Violence of entitlement in the vineyard
Jesus’ parable refracts the same sin through a different lens. The tenants act as if use creates ownership. They want fruit without relationship, inheritance without sonship. When the servants arrive, they are beaten, stoned, killed. When the son comes, they plot: “Let us kill him and acquire his inheritance.”
Entitlement turns stewardship into possession, and accountability into threat. It is striking that Jesus asks his listeners to pronounce judgment: “What will the owner do?” They answer with a sentence that later convicts them. Our instinct to condemn other people’s tenancy can be quick. Lent asks where each of us has treated God’s gifts; time, body, family, parish, office, earth; as our private vineyard, allergic to the claim of the Owner.
There is also a warning addressed to any religious community in any age: “The Kingdom of God will be taken away from you and given to a people that will produce its fruit.” This is not a rejection of one people for another to our boasting.
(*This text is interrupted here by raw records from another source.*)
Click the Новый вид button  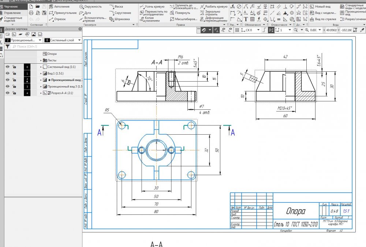click(322, 7)
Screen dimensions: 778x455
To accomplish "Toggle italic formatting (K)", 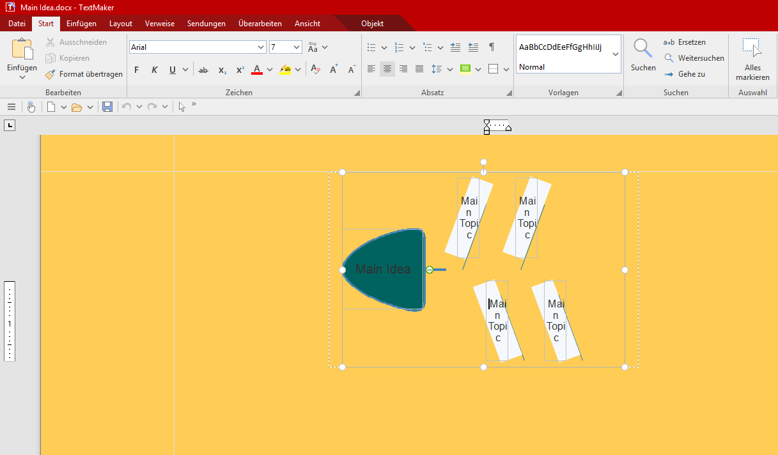I will pos(154,70).
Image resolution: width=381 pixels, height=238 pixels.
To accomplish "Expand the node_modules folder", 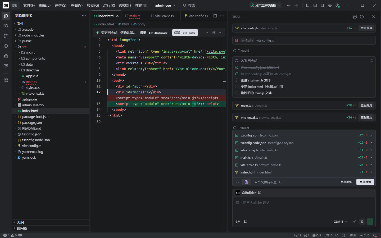I will (x=33, y=35).
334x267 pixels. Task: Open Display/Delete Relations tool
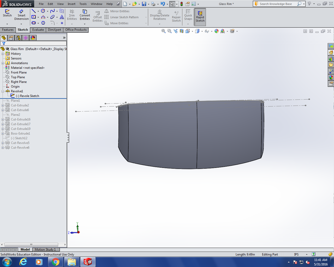click(159, 15)
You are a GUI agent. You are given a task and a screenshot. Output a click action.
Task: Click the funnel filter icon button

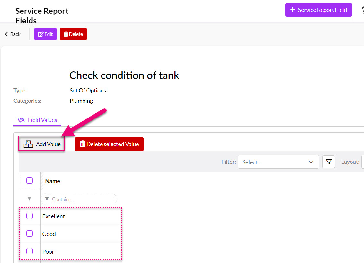point(328,162)
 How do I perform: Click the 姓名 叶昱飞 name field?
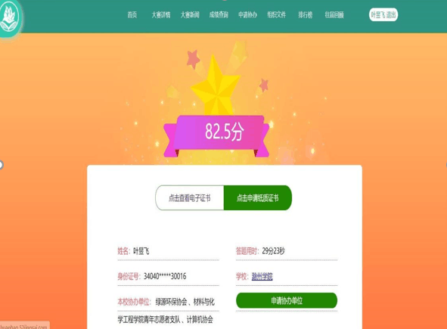tap(168, 251)
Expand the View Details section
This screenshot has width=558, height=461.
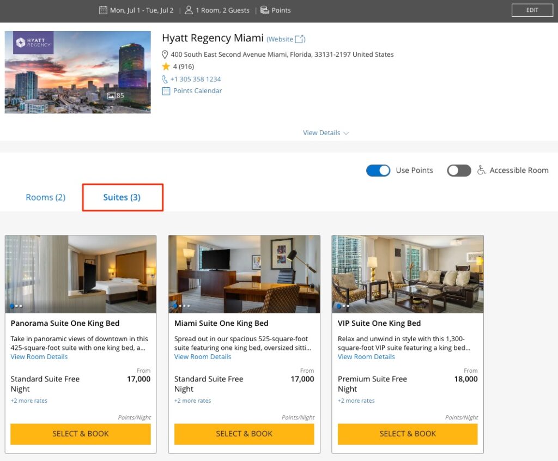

It is the Lord’s sober reminder that the vineyard is entrusted for fruit, not kept for status. Where there is no fruit; no justice, mercy, repentance, worship; the lease can be lost.
The rejected stone and the shape of love
“The stone that the builders rejected has become the cornerstone.” The Father’s answer to our violence is not retaliation but a gift deeper than our refusal: “God so loved the world that he gave his only-begotten Son.” The Son is sent not because we have proved ourselves deserving, but because the Father’s love is more stubborn than our envy and more patient than our schemes. Still, love is not sentimentality. The parable ends with judgment; the Cross also judges the world’s ways. In Christ, rejected and raised, God both unmasks our false ownership and builds a new house in which sinners become sons and daughters.
Joseph’s sale for silver foreshadows this mystery. The beloved son descends so that many may live. By grace, those who once plotted his ruin find themselves fed by his wisdom and reconciled by his tears. What human malice meant for harm, God turns to salvation; not by excusing the harm but by overcoming it.
Bearing fruit in Lent
If the vineyard is entrusted to us, what fruit looks like now?
- Name envy plainly. In confession, call it what it is: grief at another’s good. Then practice its opposite. Each day this week, bless someone you are tempted to compare yourself with. Speak a concrete word of gratitude for their gift.
- Refuse collusion. Reuben’s half-measure warns us. When exclusion or detraction begins, do not “just go along.” Change the conversation, invite the absent voice, or simply say, “This isn’t right.”
- Return the Owner his due. Set times of prayer that acknowledge God as Lord of the day. Tithe attention as well as money: give the first and best of your focus to Scripture before you give it to screens.
- Make reparations where control has replaced service. In families, in parishes, in workplaces, ask: Whose participation have we quietly sidelined? What authority have we exercised without accountability? Then act; restore a voice, share responsibility, apologize without defensiveness.
- Wait with hope. Fruit arrives “at the proper times.” Perseverance in hidden fidelity; keeping promises, telling the truth, praying when dry; is how cornerstones get laid in ordinary lives.
Lent bends our hearts toward the Son who was cast out and became our Cornerstone. In him, God’s love meets our refusal, not with despair but with a new beginning. Remember the marvels the Lord has done; then go and give him his fruit.